→ Task item: Give back an exact copy of the lines in the records below, from the line that has "Task: Show Git history clock icon" through the line that has "This screenshot has width=500, height=485.", and nothing besides.

(Stored items)

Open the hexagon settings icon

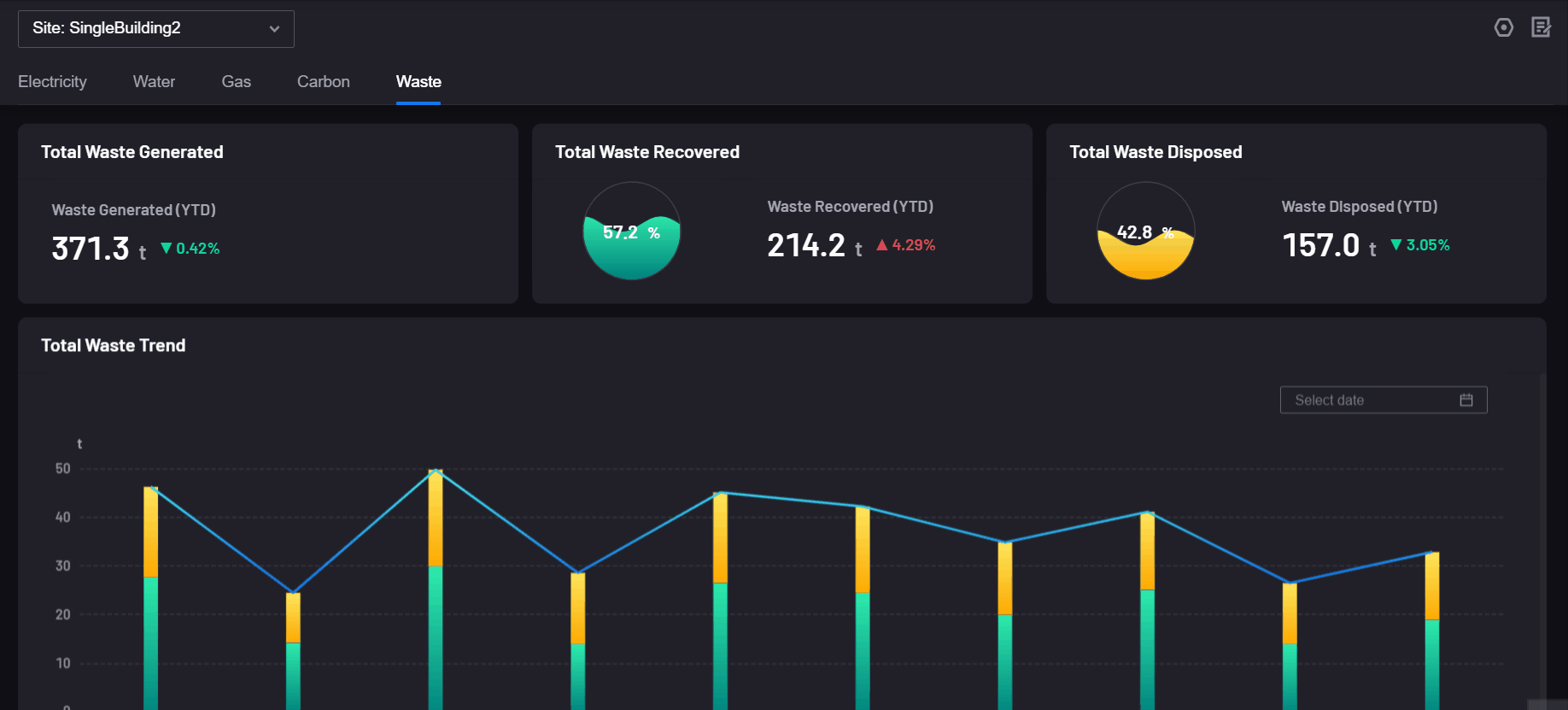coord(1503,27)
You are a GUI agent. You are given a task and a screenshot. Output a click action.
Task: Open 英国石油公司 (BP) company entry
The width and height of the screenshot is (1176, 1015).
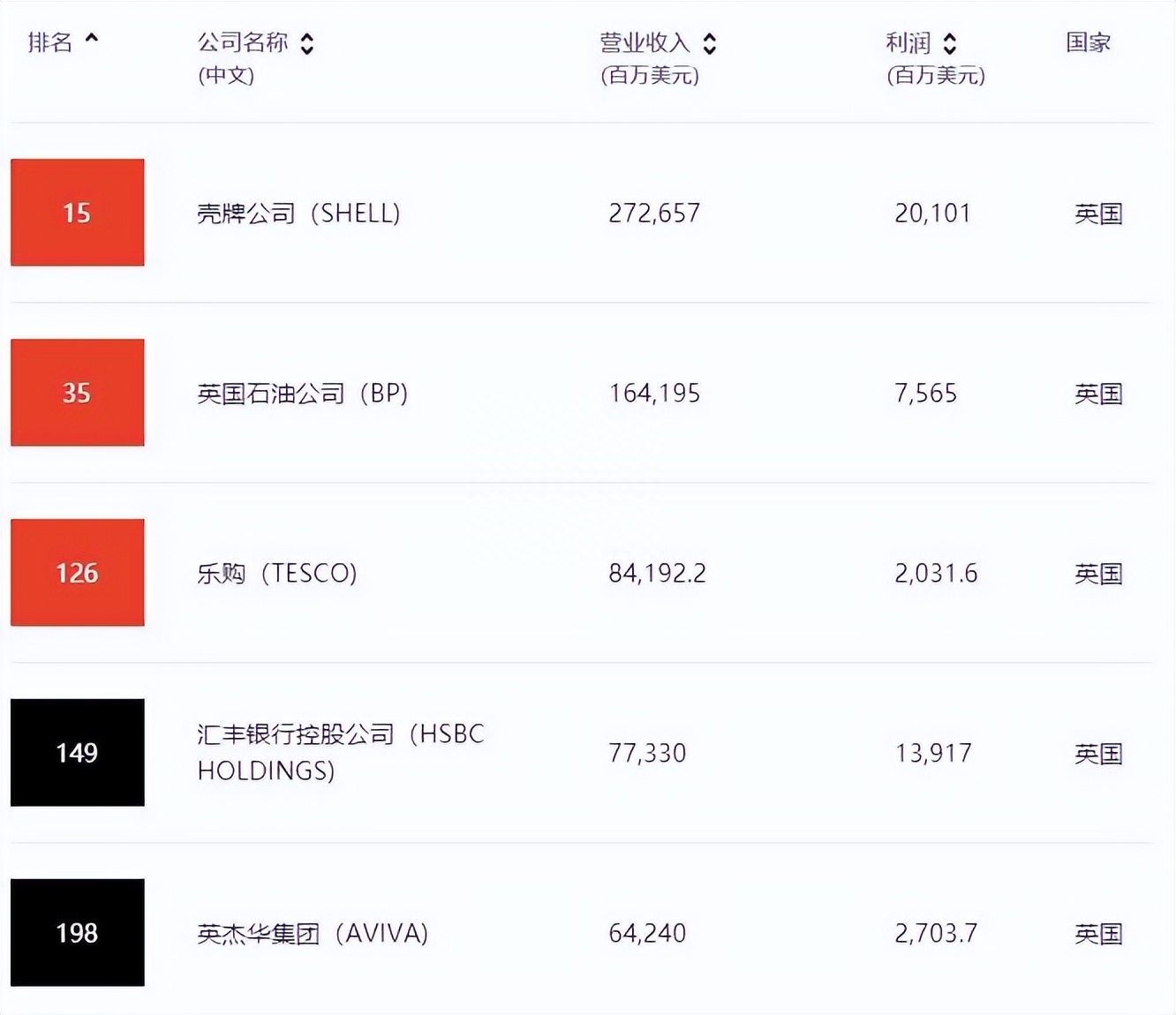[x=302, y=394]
...
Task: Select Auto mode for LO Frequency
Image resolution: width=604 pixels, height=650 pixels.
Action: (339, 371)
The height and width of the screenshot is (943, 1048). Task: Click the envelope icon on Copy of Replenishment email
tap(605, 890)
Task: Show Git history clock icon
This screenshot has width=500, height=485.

→ Exercise result:
Task: Show Git history clock icon
This screenshot has width=500, height=485.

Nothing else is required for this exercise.